------ Raw data ------
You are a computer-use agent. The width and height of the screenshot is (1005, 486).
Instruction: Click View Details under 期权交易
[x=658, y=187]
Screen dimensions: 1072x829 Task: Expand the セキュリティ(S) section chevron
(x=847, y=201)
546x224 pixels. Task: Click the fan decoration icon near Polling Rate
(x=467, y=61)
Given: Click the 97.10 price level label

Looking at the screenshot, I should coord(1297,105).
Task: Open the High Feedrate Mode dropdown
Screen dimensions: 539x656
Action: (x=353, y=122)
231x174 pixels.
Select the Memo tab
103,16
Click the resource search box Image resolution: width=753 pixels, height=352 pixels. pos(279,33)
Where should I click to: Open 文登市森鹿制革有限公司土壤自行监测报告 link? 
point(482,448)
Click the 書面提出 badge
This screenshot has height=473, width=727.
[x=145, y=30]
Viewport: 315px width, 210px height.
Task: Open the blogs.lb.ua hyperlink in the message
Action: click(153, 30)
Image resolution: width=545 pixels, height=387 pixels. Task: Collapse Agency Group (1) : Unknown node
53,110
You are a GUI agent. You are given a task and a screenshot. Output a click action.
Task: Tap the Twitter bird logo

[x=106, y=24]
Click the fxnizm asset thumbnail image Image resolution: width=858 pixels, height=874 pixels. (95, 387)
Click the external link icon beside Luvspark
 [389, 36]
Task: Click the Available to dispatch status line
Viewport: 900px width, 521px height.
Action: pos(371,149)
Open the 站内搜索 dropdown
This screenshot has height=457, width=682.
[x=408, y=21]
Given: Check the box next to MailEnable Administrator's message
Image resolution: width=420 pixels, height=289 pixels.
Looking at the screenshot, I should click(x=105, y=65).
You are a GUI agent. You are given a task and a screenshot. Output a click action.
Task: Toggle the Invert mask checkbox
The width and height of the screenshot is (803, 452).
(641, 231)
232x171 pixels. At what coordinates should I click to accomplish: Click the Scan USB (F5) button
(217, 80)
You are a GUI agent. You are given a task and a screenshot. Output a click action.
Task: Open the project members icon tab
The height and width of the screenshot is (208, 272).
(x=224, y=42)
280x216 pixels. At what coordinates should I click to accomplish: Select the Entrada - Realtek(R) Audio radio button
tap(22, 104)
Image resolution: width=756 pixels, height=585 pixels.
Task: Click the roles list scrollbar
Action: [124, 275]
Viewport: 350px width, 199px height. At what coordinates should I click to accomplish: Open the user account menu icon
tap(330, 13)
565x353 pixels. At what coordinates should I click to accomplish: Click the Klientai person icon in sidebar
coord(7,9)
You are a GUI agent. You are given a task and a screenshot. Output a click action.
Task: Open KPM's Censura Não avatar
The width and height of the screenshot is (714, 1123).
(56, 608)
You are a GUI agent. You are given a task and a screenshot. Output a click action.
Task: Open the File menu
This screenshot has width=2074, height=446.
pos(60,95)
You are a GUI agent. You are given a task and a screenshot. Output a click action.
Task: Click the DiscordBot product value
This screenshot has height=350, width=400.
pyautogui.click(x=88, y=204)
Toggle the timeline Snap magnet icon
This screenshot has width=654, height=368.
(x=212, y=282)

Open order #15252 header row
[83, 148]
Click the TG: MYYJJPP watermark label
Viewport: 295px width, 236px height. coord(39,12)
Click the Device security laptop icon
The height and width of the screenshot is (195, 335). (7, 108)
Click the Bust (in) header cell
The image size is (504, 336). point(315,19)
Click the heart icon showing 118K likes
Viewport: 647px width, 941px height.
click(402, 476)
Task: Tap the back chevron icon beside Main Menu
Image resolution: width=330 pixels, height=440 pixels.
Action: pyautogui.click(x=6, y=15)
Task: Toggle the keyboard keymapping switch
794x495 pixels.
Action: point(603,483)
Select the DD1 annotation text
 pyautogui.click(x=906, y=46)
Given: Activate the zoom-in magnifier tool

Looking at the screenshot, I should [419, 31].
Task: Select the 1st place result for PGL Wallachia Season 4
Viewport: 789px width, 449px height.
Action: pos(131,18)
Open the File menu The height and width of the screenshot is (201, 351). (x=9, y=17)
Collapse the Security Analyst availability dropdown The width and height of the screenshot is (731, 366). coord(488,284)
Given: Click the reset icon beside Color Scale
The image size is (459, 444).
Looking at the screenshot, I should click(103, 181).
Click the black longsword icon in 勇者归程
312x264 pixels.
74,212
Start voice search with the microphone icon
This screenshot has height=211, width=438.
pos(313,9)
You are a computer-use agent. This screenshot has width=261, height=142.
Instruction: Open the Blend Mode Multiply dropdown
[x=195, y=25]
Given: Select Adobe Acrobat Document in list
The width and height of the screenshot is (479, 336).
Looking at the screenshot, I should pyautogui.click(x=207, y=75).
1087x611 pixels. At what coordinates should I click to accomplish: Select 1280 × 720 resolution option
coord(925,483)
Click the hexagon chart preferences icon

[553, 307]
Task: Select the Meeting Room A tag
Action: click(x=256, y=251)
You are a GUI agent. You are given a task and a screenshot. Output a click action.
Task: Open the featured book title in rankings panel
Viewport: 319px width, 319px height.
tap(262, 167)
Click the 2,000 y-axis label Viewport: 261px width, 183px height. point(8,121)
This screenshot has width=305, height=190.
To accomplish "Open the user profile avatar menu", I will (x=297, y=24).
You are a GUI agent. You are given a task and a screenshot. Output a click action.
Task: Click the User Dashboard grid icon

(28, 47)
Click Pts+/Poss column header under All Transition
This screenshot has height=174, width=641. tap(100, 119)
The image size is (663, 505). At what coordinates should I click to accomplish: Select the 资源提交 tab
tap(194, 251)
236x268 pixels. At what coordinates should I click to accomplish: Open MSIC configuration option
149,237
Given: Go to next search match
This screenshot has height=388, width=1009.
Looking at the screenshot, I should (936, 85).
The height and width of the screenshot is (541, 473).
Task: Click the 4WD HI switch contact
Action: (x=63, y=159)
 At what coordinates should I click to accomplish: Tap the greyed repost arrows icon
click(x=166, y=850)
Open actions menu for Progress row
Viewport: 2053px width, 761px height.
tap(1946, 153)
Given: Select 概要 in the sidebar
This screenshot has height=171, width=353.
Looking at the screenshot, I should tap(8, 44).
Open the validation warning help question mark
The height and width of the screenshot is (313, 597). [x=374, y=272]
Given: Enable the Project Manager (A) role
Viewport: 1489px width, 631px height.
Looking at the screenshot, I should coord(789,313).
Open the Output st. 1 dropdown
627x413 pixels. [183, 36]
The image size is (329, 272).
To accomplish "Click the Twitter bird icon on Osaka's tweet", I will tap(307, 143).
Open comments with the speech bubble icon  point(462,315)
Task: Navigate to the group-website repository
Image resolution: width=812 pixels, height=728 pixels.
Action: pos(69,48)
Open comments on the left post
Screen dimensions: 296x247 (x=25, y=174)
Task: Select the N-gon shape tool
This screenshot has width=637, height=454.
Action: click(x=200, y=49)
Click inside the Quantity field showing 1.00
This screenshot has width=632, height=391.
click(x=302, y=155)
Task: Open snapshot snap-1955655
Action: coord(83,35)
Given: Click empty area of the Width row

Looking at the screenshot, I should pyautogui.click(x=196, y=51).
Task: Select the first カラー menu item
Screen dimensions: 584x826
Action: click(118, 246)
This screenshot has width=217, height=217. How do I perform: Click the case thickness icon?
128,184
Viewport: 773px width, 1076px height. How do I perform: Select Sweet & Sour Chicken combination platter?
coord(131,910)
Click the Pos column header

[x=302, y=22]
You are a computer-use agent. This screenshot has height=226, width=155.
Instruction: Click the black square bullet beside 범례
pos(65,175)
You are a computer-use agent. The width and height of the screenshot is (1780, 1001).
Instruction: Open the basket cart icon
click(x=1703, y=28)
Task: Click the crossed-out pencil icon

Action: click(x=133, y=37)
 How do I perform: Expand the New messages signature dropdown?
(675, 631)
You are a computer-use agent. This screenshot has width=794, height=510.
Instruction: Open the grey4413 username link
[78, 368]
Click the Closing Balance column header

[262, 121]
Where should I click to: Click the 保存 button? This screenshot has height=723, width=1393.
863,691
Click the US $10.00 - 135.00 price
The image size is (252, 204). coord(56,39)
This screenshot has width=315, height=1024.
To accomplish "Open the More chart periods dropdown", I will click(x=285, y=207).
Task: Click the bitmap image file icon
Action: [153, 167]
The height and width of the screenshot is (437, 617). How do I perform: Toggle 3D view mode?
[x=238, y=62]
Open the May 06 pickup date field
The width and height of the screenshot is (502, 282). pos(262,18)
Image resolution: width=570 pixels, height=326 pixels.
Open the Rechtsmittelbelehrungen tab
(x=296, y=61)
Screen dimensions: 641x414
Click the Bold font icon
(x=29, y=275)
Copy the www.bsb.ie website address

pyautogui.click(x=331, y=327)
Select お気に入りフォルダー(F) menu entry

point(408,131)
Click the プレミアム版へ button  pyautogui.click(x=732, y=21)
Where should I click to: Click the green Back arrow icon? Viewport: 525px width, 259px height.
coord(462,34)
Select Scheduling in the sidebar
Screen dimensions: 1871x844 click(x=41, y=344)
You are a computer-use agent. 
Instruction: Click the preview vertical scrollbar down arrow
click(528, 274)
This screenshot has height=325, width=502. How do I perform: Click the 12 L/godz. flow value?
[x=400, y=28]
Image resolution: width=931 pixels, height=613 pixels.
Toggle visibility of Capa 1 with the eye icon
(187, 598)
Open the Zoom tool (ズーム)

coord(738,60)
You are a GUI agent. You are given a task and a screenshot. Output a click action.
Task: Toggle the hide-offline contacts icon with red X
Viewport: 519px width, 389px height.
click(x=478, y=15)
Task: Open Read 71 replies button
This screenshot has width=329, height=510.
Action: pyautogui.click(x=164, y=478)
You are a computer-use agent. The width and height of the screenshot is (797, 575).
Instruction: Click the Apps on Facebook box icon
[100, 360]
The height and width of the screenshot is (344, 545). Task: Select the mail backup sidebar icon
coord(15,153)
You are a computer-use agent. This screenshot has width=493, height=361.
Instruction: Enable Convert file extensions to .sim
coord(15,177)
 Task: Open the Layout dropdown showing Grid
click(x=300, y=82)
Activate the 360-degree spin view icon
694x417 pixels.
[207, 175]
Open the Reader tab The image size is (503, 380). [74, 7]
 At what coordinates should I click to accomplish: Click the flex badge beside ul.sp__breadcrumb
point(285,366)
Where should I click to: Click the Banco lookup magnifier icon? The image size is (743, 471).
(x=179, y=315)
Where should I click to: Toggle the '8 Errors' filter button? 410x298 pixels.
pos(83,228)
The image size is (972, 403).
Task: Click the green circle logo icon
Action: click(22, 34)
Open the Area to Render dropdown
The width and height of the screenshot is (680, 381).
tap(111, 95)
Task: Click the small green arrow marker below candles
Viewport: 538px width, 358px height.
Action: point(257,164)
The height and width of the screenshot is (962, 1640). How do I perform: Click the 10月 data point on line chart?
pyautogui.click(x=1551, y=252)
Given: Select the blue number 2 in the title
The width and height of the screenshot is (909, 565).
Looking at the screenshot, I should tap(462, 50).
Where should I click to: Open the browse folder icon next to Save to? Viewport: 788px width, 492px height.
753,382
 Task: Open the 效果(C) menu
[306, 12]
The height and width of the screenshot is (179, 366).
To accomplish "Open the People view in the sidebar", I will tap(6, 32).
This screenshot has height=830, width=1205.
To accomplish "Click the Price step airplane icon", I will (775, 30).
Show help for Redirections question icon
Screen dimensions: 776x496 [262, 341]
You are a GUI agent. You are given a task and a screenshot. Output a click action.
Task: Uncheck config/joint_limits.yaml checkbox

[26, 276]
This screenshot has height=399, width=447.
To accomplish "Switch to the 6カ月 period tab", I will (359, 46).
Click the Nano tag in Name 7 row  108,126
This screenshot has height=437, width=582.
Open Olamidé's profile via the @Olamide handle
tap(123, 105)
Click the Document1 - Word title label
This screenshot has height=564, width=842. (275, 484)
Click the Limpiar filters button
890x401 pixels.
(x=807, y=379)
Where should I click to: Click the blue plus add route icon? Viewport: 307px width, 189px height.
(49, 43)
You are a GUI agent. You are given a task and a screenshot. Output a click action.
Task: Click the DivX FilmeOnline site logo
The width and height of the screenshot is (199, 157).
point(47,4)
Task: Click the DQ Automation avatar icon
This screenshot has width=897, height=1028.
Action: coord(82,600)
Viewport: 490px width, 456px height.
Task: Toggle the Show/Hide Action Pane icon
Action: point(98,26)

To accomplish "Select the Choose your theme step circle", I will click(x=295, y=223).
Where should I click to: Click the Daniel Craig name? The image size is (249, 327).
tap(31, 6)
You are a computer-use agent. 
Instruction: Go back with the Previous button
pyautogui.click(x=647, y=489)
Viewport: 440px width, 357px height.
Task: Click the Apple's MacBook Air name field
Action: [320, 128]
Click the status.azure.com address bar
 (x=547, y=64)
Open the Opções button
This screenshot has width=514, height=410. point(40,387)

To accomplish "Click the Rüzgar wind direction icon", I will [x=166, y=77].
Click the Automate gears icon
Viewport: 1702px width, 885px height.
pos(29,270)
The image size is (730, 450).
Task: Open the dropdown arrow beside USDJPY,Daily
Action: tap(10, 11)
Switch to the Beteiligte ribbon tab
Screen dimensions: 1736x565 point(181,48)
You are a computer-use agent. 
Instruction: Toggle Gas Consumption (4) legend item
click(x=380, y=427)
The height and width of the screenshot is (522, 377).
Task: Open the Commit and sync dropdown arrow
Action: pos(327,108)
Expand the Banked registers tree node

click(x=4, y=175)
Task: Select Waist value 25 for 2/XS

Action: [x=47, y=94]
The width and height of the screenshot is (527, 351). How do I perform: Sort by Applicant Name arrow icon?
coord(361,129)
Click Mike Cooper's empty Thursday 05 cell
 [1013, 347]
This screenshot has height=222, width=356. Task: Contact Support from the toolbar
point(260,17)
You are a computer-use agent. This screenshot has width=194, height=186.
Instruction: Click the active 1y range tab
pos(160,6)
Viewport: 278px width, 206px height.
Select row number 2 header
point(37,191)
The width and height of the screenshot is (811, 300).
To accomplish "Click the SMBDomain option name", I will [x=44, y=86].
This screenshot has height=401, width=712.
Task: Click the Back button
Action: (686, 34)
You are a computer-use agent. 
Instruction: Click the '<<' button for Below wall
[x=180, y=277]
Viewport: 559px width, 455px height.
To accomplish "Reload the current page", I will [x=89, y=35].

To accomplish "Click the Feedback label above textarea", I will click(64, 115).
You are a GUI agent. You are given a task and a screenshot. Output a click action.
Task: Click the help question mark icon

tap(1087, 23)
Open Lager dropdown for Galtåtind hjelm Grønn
------
## What this task involves
Your reply should consist of one number: how many lines of the material above include the word "step".

## Expected answer
2